Exercise 9.7 Why does the method remove(x) in the RedBlackTree implementation perform the assignment u.parent=w.parent? Shouldn't this already be done by the call to splice(w)?

Exercise 9.8 Suppose a 2-4 tree, \(T\), has \(\texttt{n}_\ell\) leaves and \(\texttt{n}_i\) internal nodes.
  1. What is the minimum value of \(\texttt{n}_i\), as a function of \(\texttt{n}_\ell\)?
  2. What is the maximum value of \(\texttt{n}_i\), as a function of \(\texttt{n}_\ell\)?
  3. If \(T'\) is a red-black tree that represents \(T\), then how many red nodes does \(T'\) have?

Exercise 9.9 Suppose you are given a binary search tree with n nodes and a height of at most \(2\log \texttt{n}-2\). Is it always possible to colour the nodes red and black so that the tree satisfies the black-height and no-red-edge properties? If so, can it also be made to satisfy the left-leaning property?

Exercise 9.10 Suppose you have two red-black trees \(T_1\) and \(T_2\) that have the same black height, \(h\), and such that the largest key in \(T_1\) is smaller than the smallest key in \(T_2\). Show how to merge \(T_1\) and \(T_2\) into a single red-black tree in \(O(h)\) time.

Exercise 9.11 Extend your solution to Exercise 9.10 to the case where the two trees \(T_1\) and \(T_2\) have different black heights, \(h_1\neq h_2\). The running-time should be \(O(\max\{h_1,h_2\})\).

Exercise 9.12 Prove that, during an add(x) operation, an AVL tree must perform at most one rebalancing operation (that involves at most two rotations; see Figure 9.10). Give an example of an AVL tree and a remove(x) operation on that tree that requires on the order of \(\log \texttt{n}\) rebalancing operations.

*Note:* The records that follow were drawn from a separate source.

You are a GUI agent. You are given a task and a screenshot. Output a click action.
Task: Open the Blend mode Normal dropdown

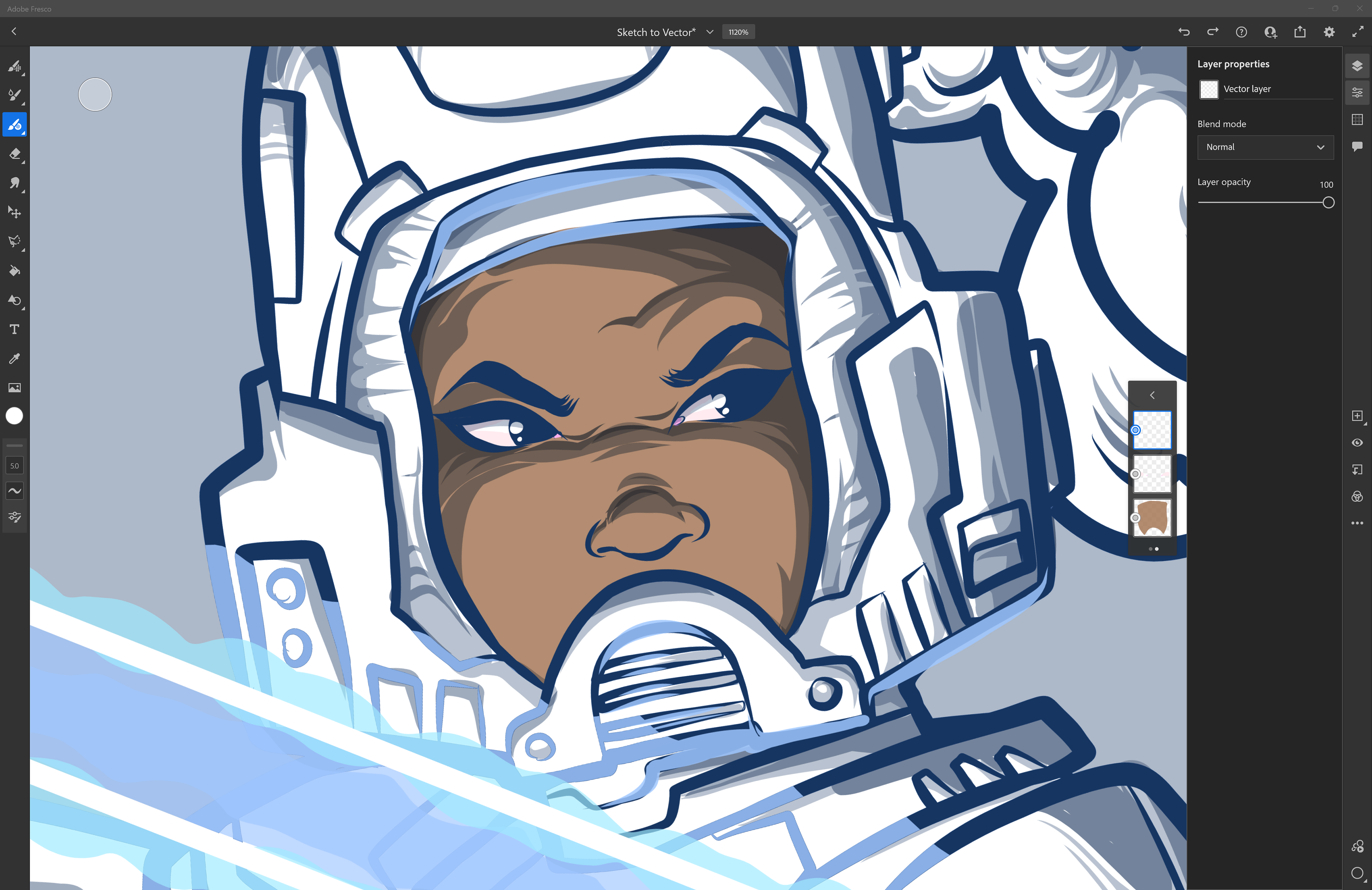(1265, 147)
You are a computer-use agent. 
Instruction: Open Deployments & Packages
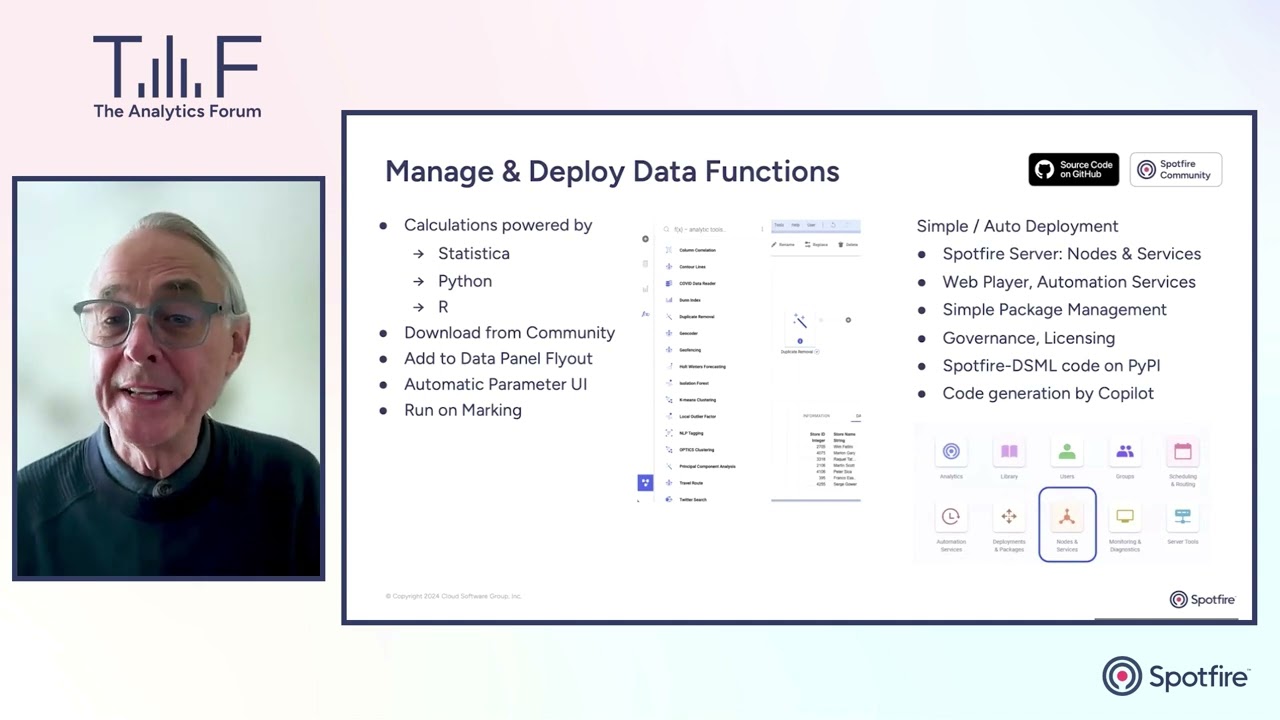[x=1009, y=517]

Exercise 9.13 Implement an AVLTree class that implements AVL trees as described above. Compare its performance to that of the RedBlackTree implementation. Which implementation has a faster find(x) operation?

Exercise 9.14 Design and implement a series of experiments that compare the relative performance of find(x), add(x), and remove(x) for the SSet implemeentations SkiplistSSet, ScapegoatTree, Treap, and RedBlackTree. Be sure to include multiple test scenarios, including cases where the data is random, already sorted, is removed in random order, is removed in sorted order, and so on.